PROBLEM
At the line containing "How do I perform: Open", begin an exact copy, and continue through the last line of the entries below. Leave out any pictures.

[Opening EXCERPTED DATA section]

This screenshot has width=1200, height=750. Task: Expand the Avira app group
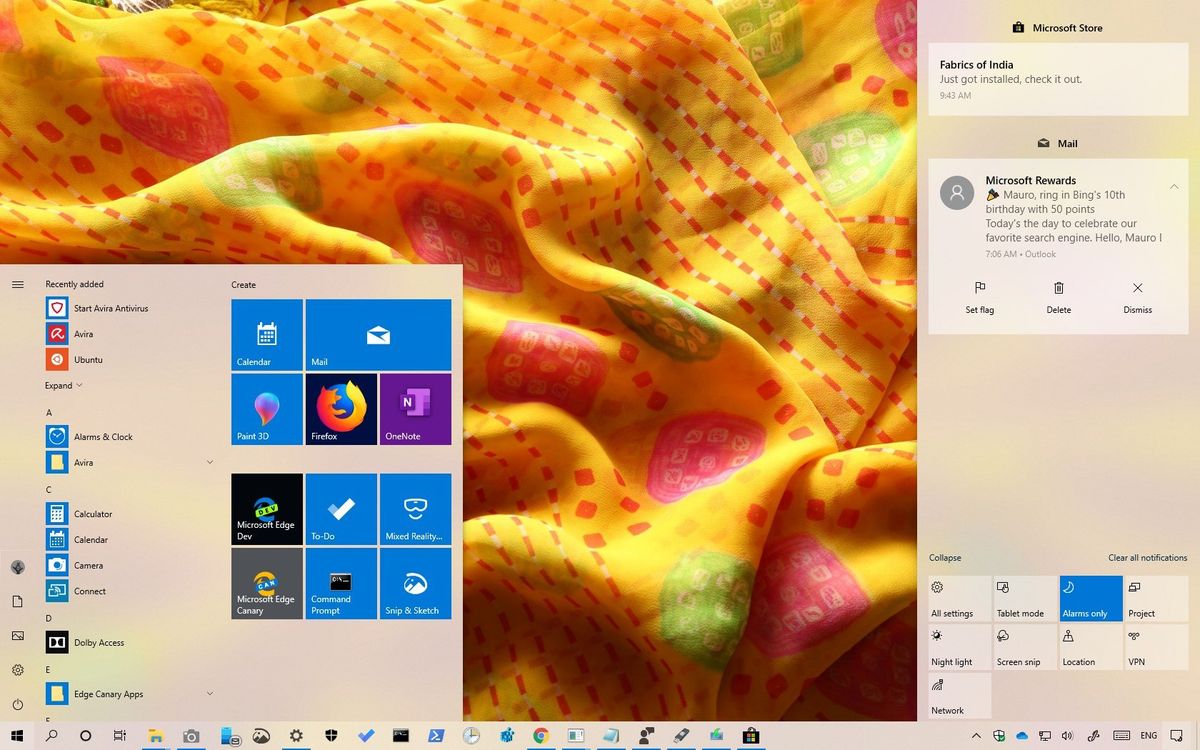pos(209,462)
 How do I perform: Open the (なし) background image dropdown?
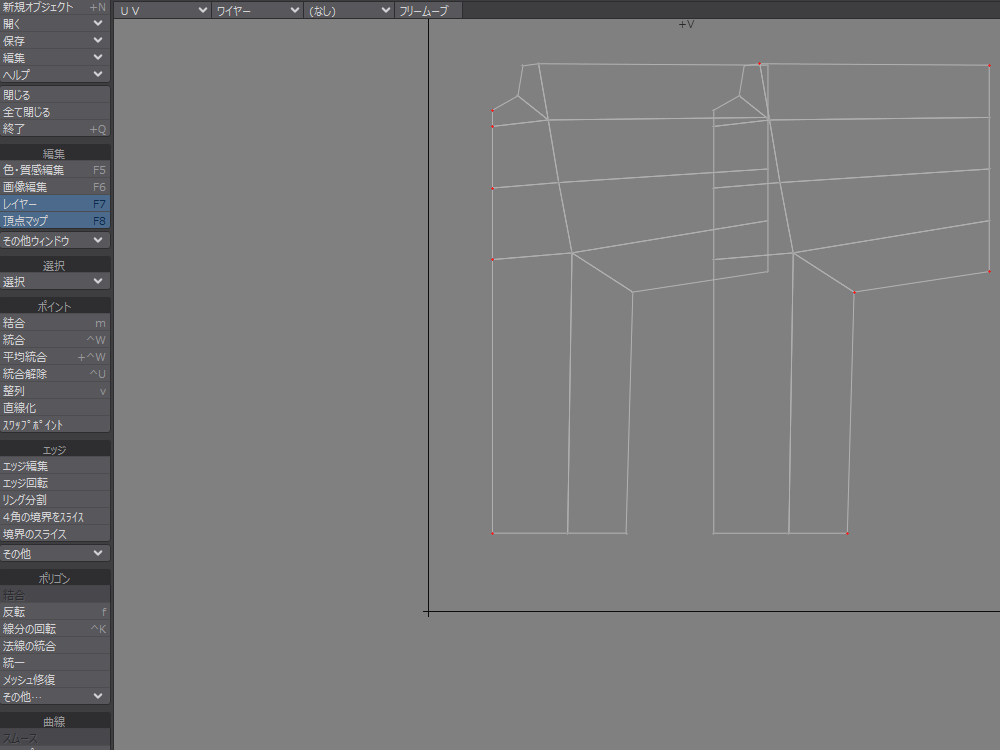349,10
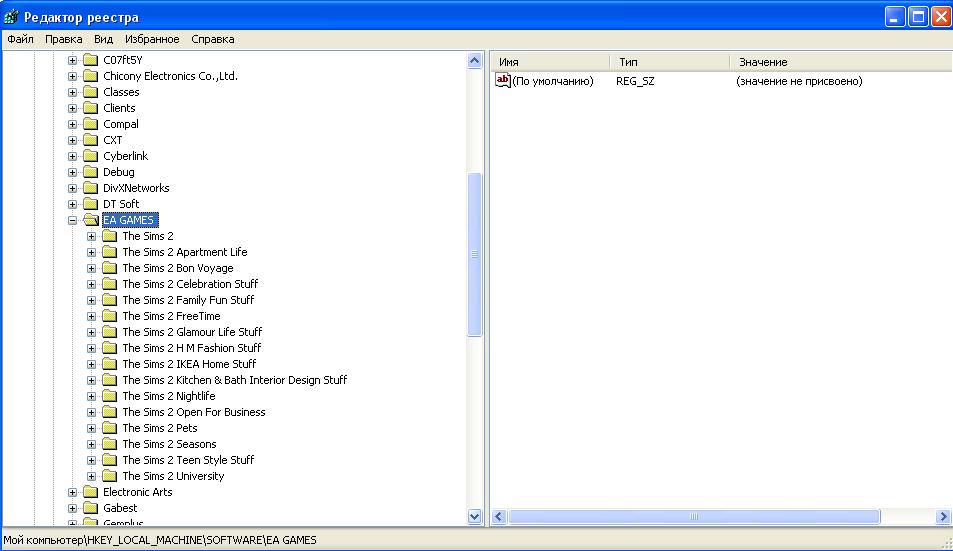Click the tree pane scroll down arrow
The height and width of the screenshot is (551, 953).
(475, 516)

[Closing EXCERPTED DATA section]

SOLUTION FOR THIS EXERCISE
 How do I perform: Open the (なし) background image dropdown?
349,10
Click the tree pane scroll down arrow
The height and width of the screenshot is (551, 953).
(475, 516)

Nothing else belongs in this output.